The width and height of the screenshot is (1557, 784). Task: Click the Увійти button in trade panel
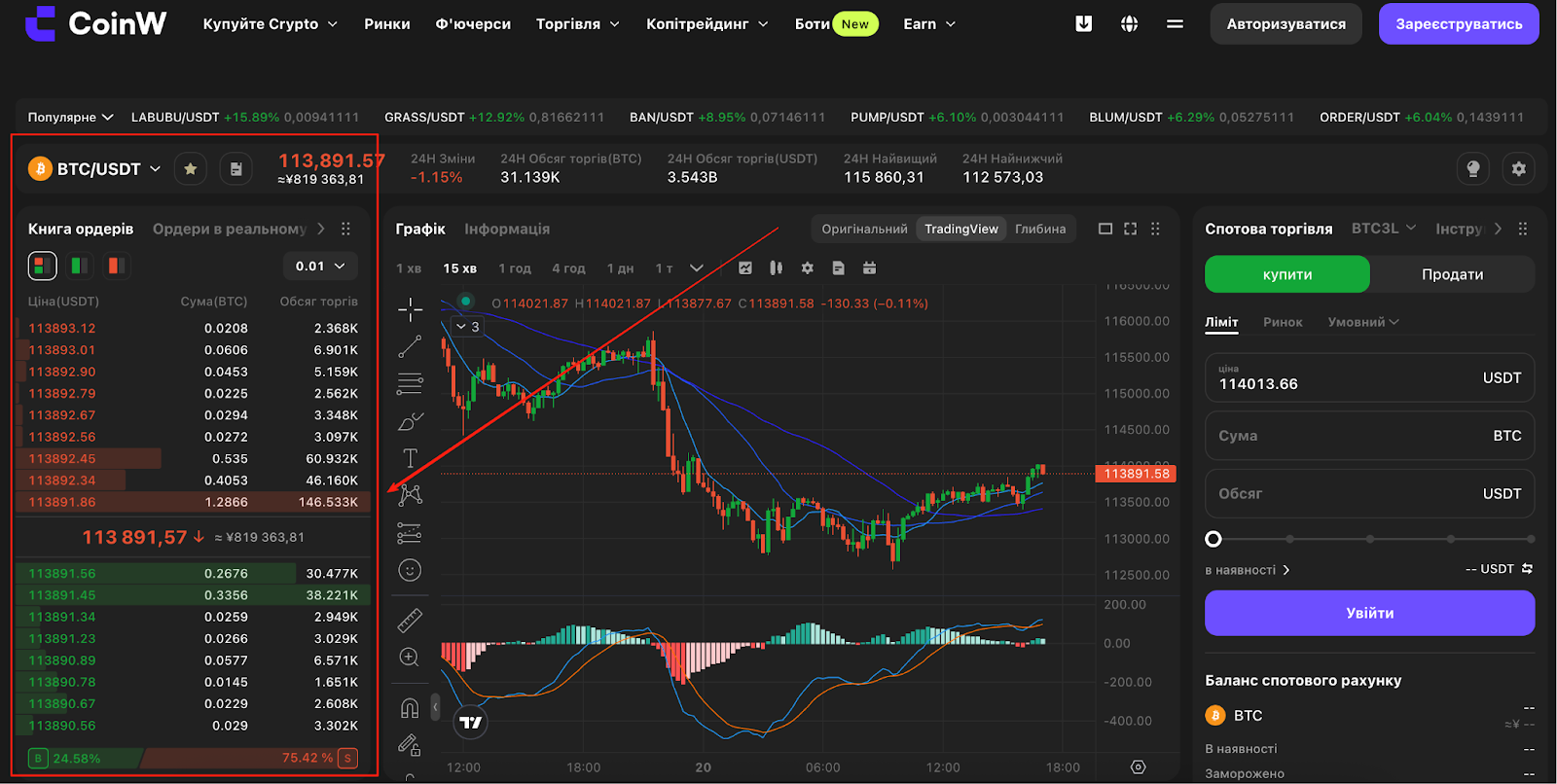1369,613
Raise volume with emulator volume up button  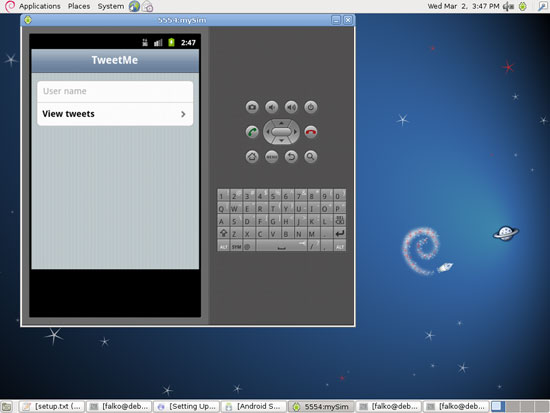[291, 107]
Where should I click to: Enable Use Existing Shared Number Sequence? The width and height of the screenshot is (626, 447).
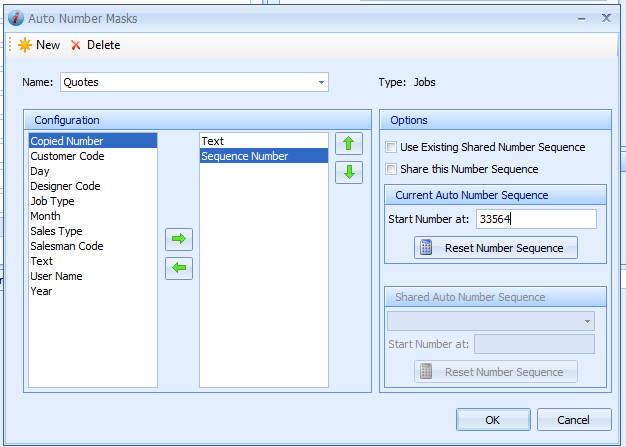pyautogui.click(x=392, y=147)
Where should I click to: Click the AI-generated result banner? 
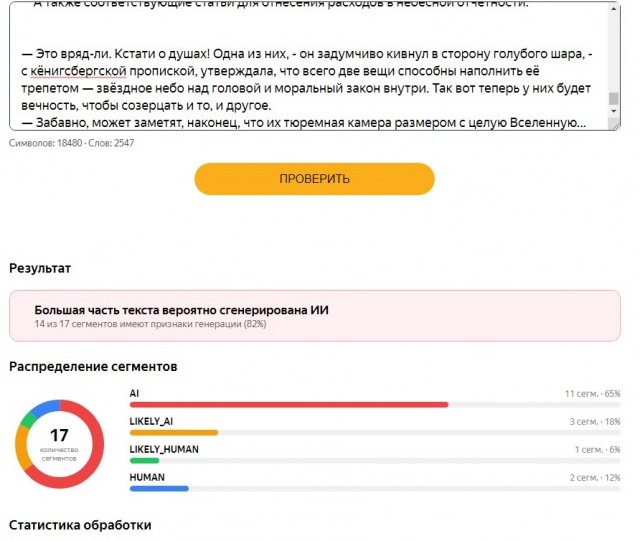tap(315, 316)
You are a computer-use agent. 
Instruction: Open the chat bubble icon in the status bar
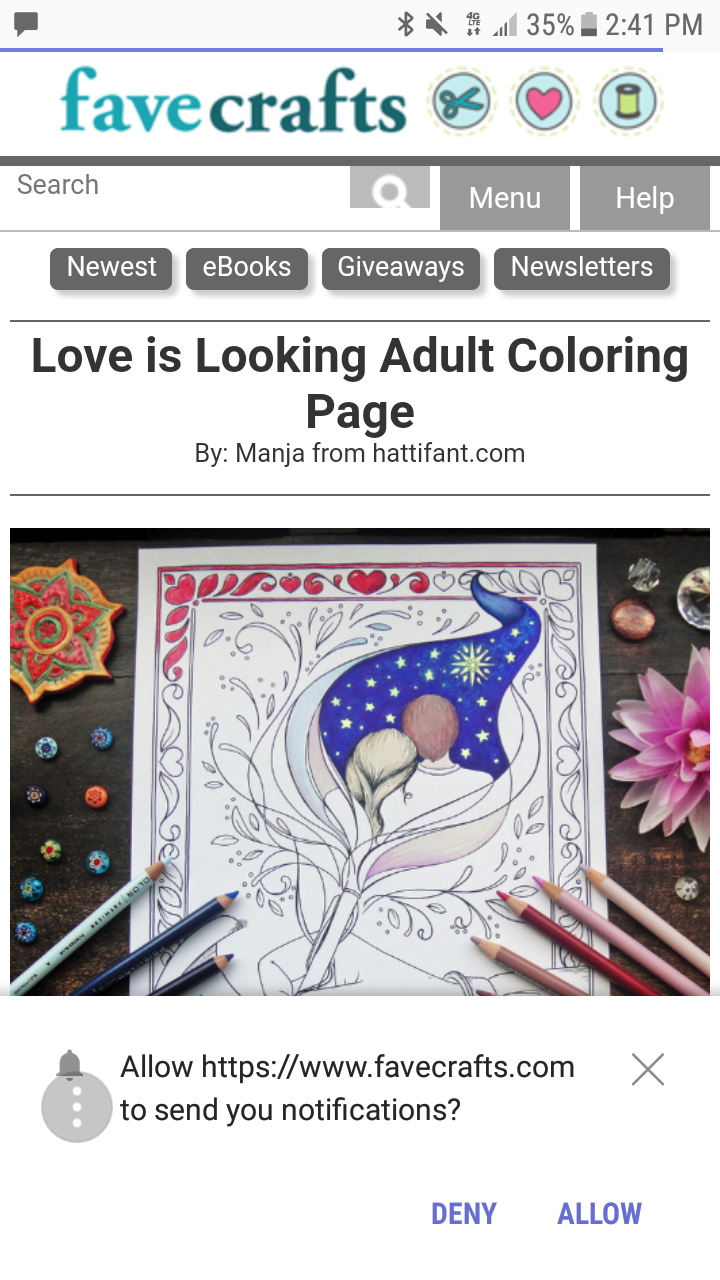point(27,24)

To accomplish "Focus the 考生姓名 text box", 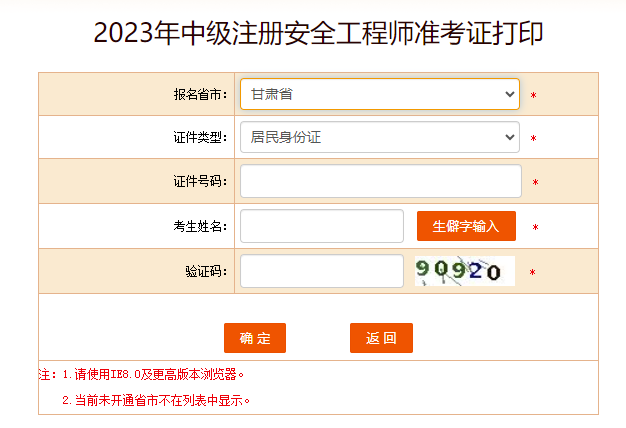I will pos(321,226).
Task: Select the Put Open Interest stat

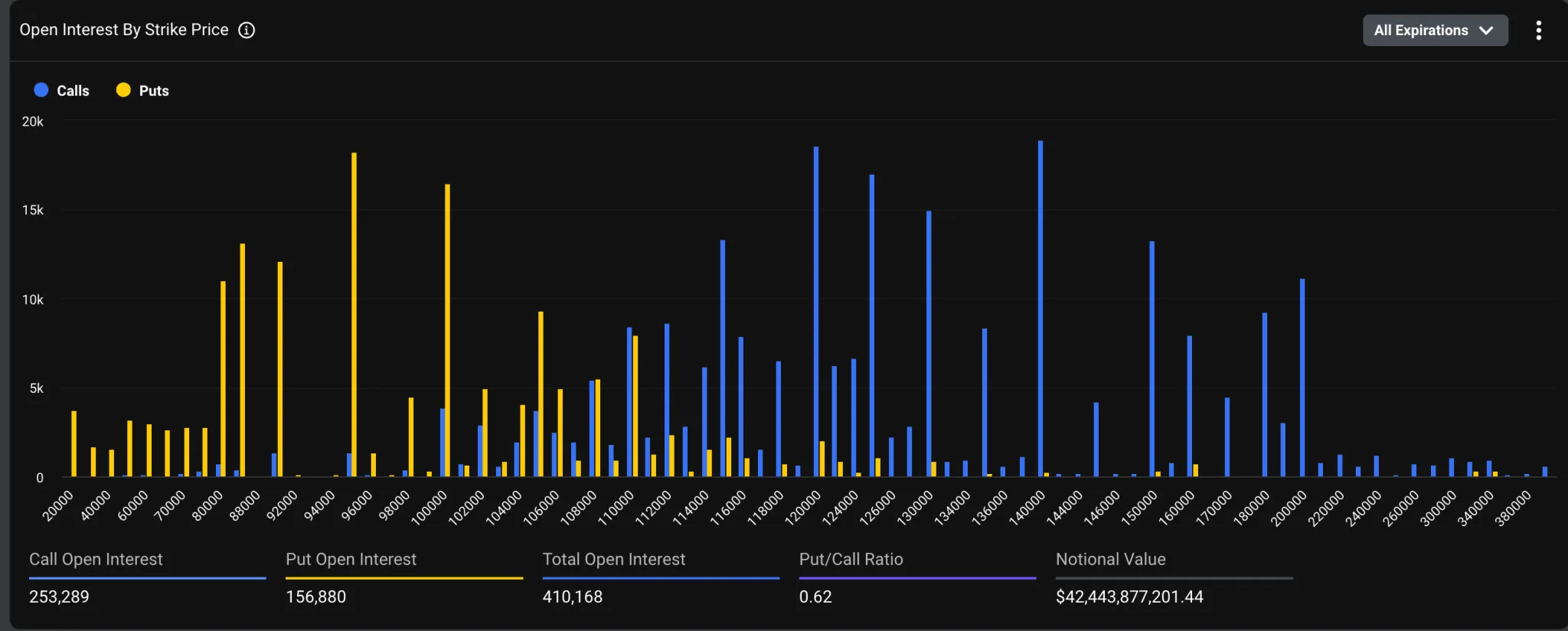Action: (x=351, y=559)
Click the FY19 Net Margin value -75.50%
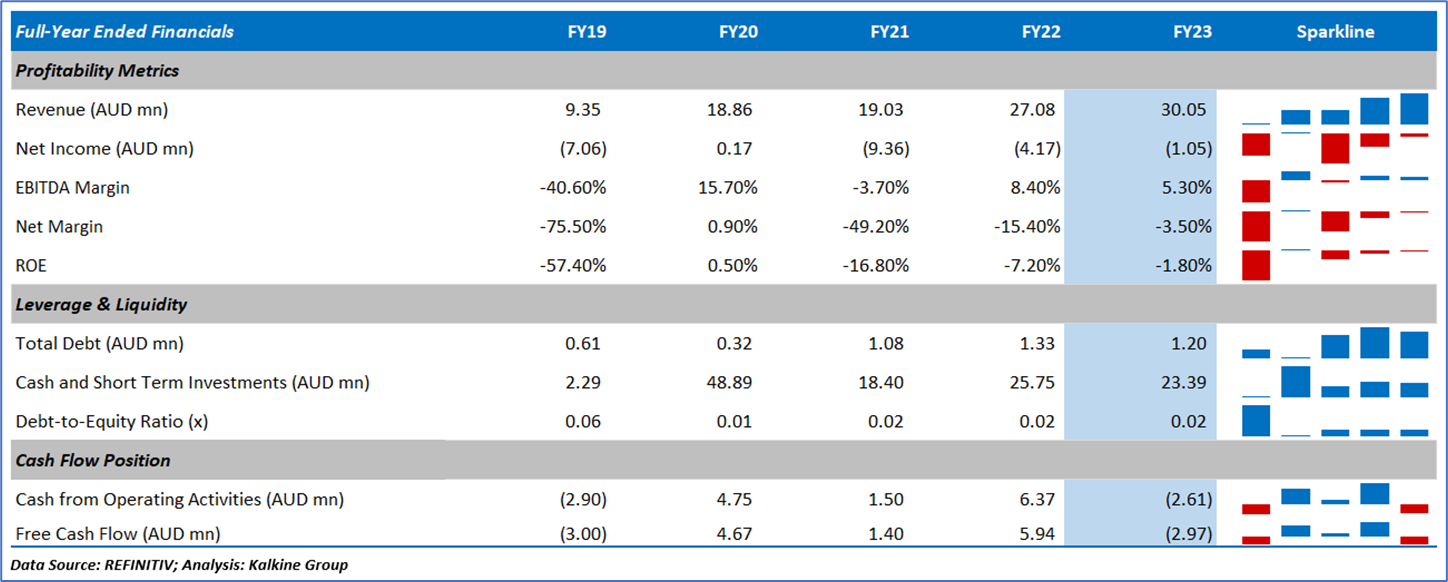 click(x=572, y=226)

::::

Directions for this task:
In the listing above, find the line with "Where should I click to: Enable" and the line with "You are a computer-use agent.". Transcribe those two and everything between, exactly, leaving out pictures.

Task solution:
Where should I click to: Enable Use Existing Shared Number Sequence? The width and height of the screenshot is (626, 447).
pyautogui.click(x=392, y=147)
Where should I click to: Click the AI-generated result banner? 
tap(315, 316)
You are a computer-use agent. 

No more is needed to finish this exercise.